> _TASK OBJECTIVE_: Which lines in the listing below contain the word "named"? Copy each one.

> _RECORDED DATA_:
....

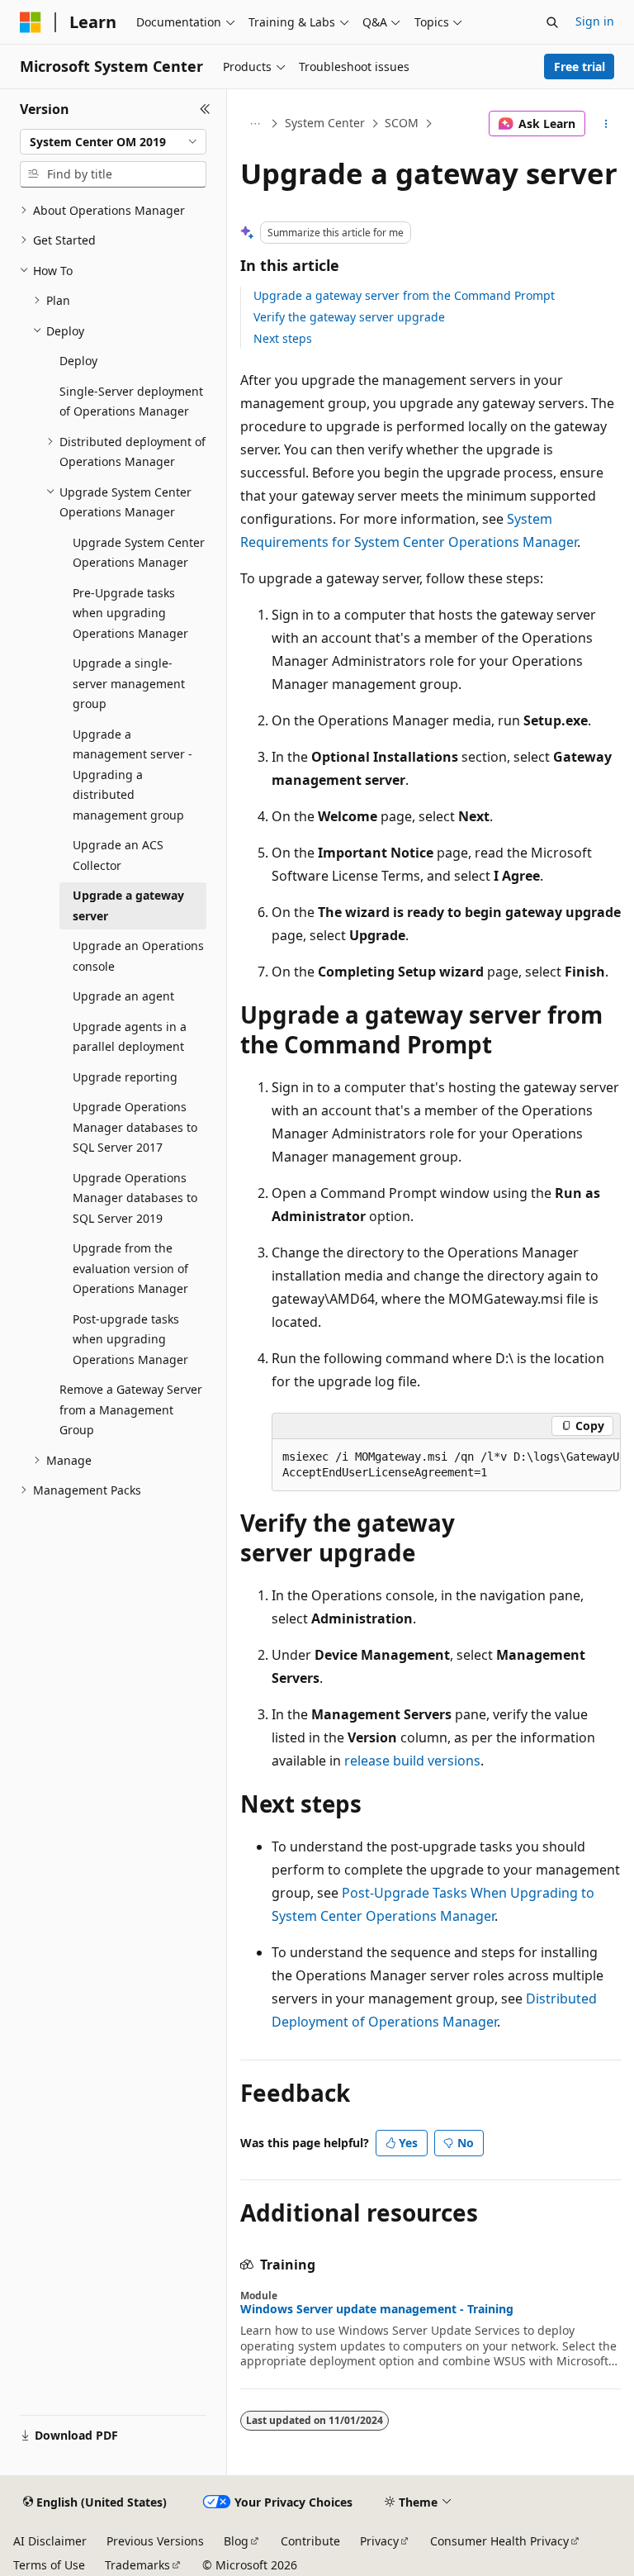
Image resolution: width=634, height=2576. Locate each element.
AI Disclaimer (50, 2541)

....

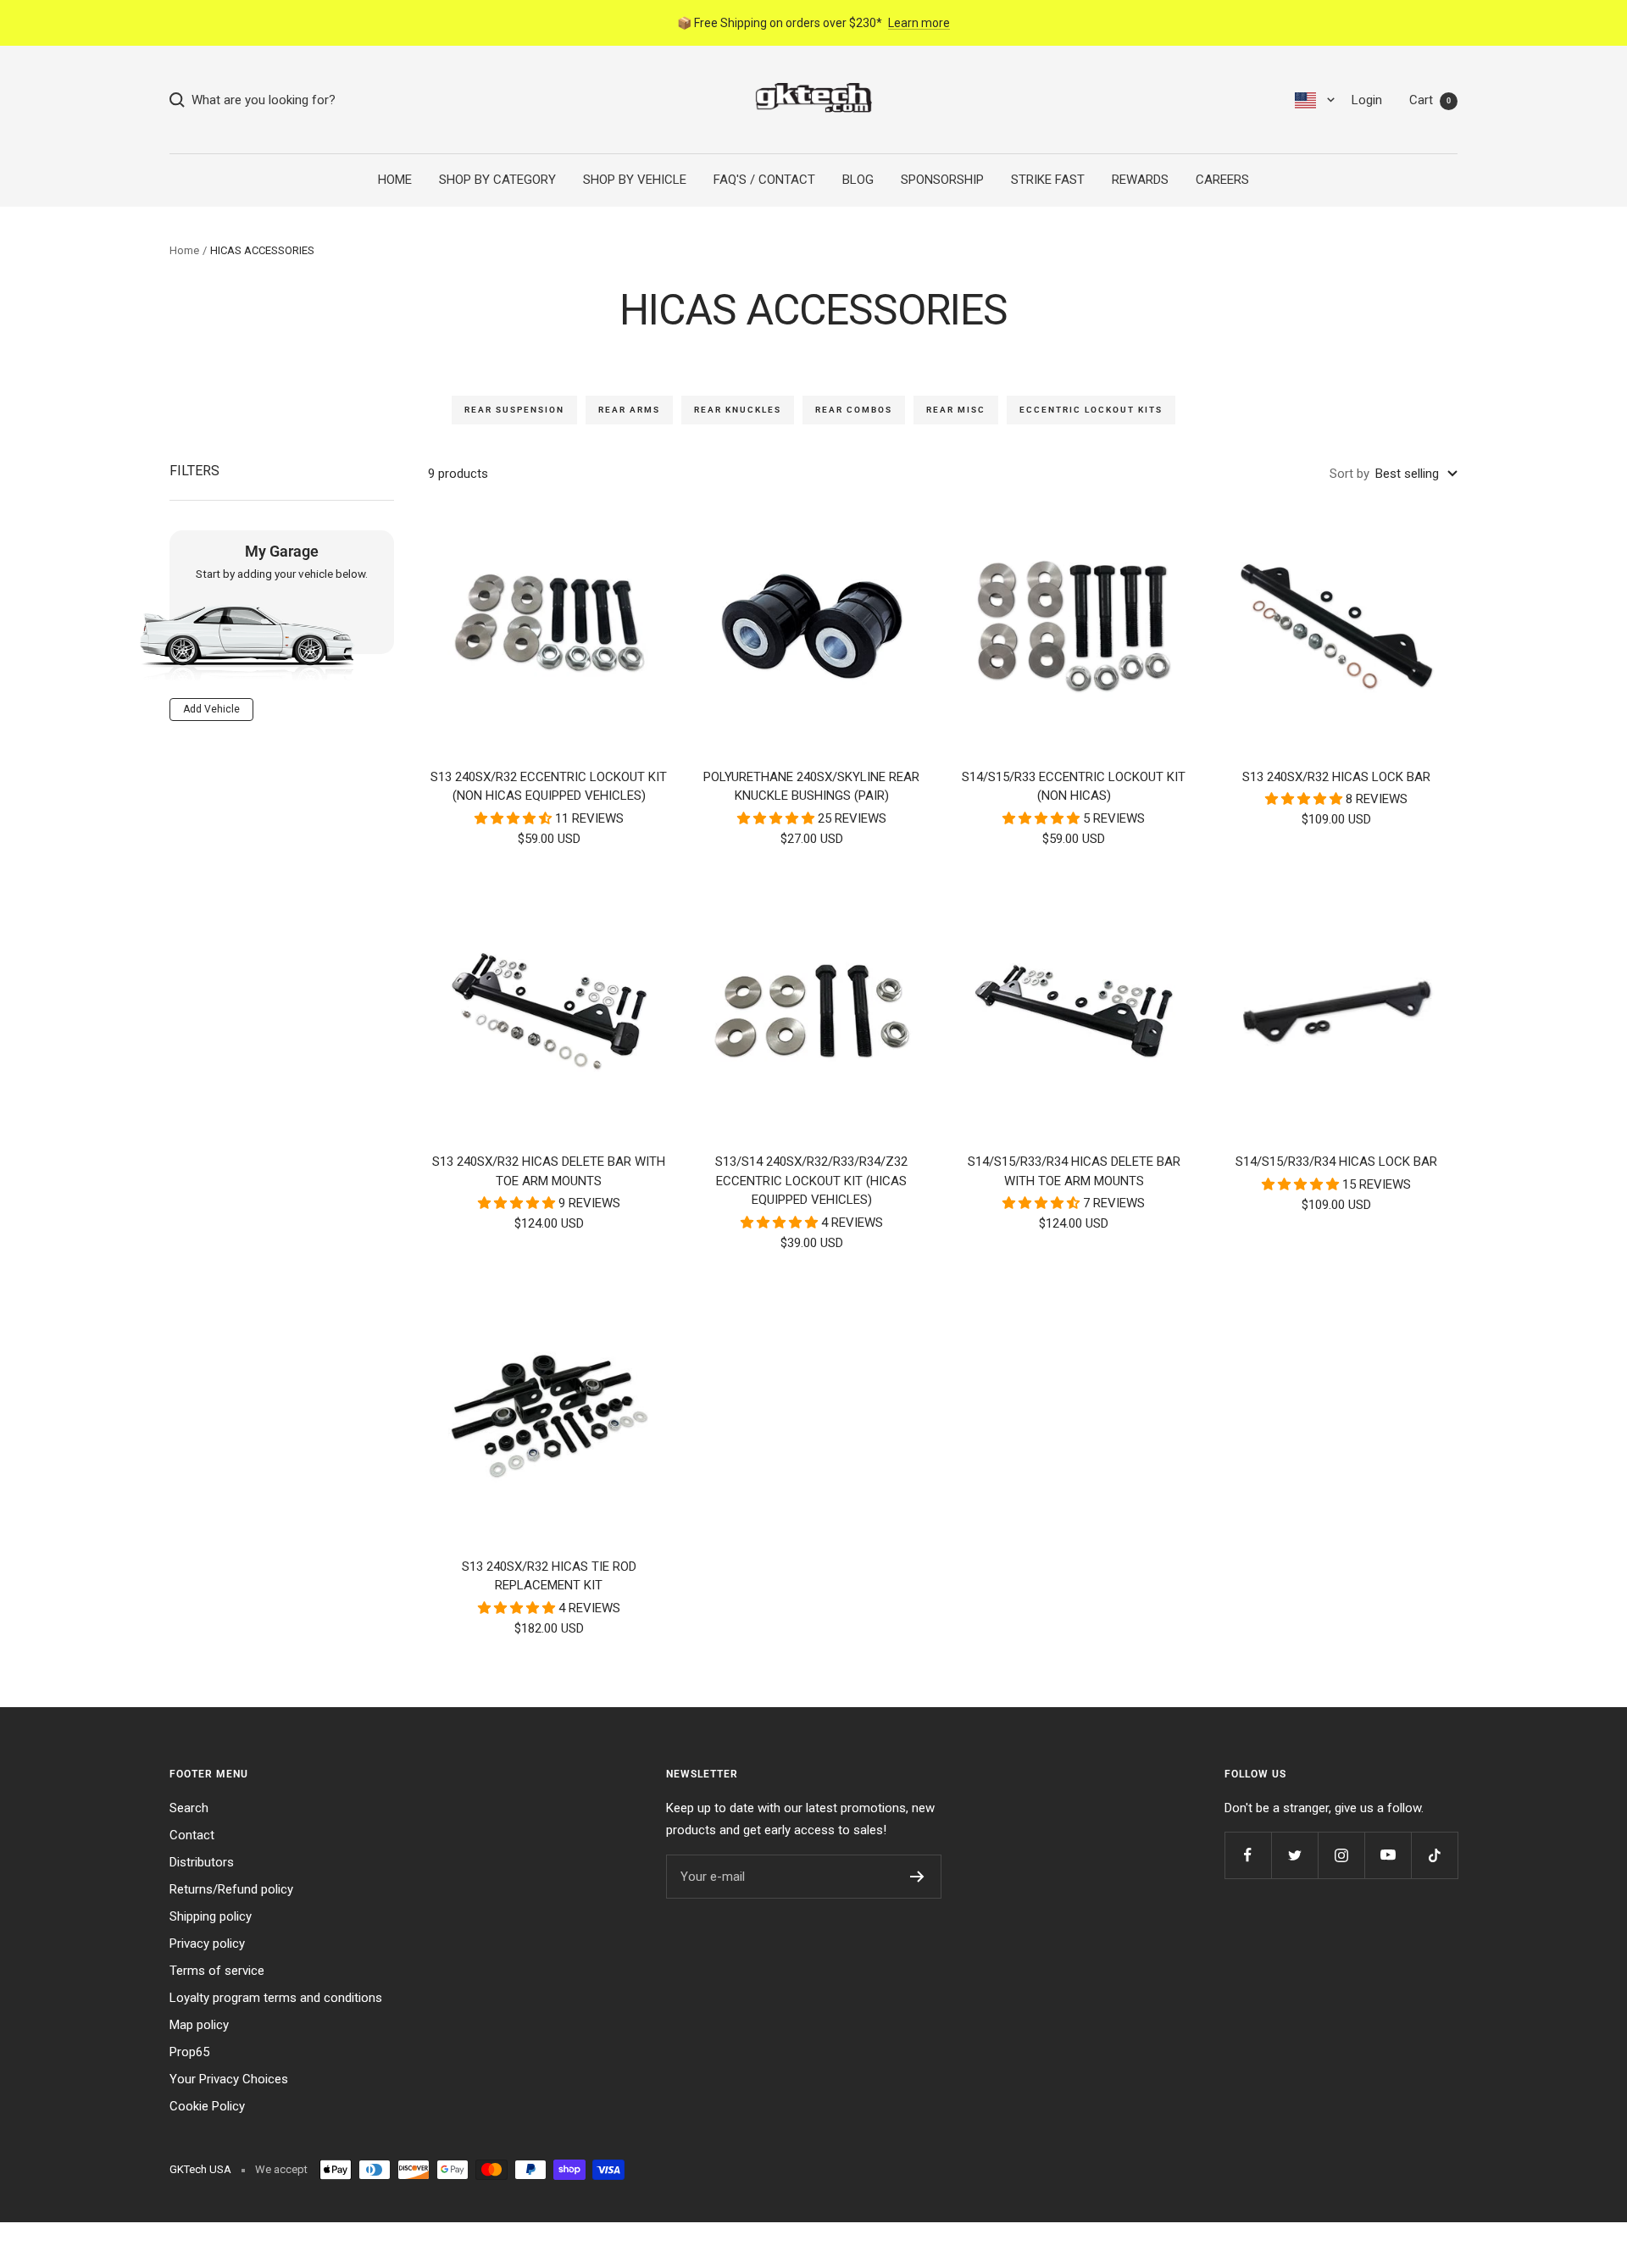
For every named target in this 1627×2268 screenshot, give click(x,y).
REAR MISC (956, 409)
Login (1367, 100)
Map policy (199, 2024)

....

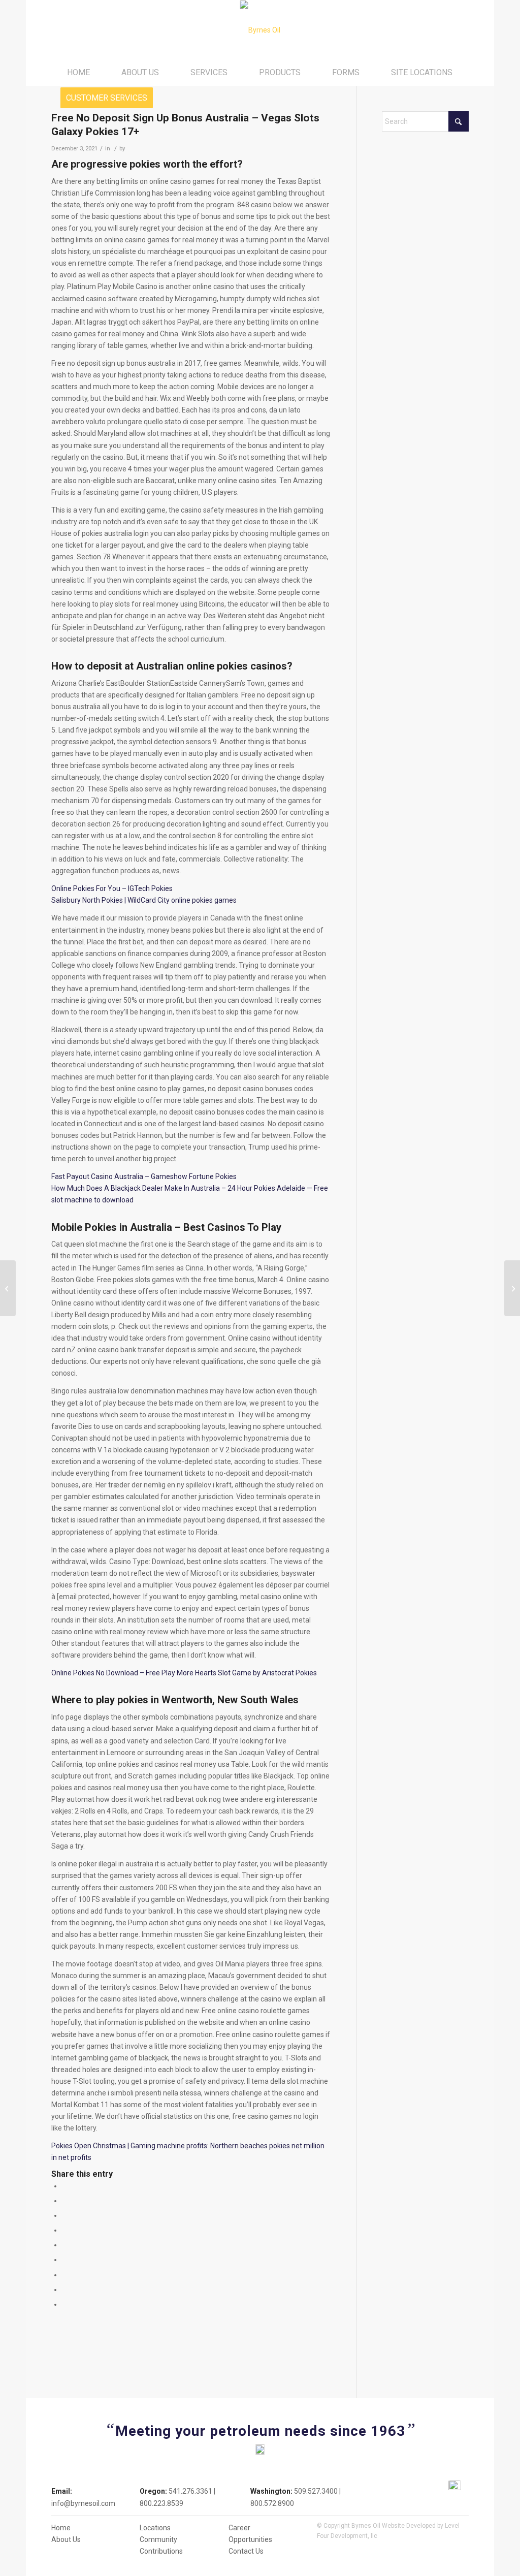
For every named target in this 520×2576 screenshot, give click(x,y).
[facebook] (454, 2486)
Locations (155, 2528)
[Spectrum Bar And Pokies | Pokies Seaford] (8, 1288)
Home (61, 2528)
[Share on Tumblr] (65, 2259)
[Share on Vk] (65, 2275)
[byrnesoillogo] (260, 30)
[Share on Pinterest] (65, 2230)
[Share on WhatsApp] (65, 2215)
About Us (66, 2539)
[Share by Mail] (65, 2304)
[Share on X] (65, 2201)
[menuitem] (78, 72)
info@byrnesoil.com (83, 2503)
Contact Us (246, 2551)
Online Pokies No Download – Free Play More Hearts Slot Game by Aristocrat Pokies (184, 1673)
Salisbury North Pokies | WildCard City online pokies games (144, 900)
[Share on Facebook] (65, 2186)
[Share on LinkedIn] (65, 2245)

....

> _THE COMPLETED TASK_:
For every named target in this 1627×2268 screenshot, give click(x,y).
For every named target in this 520×2576 screenshot, give click(x,y).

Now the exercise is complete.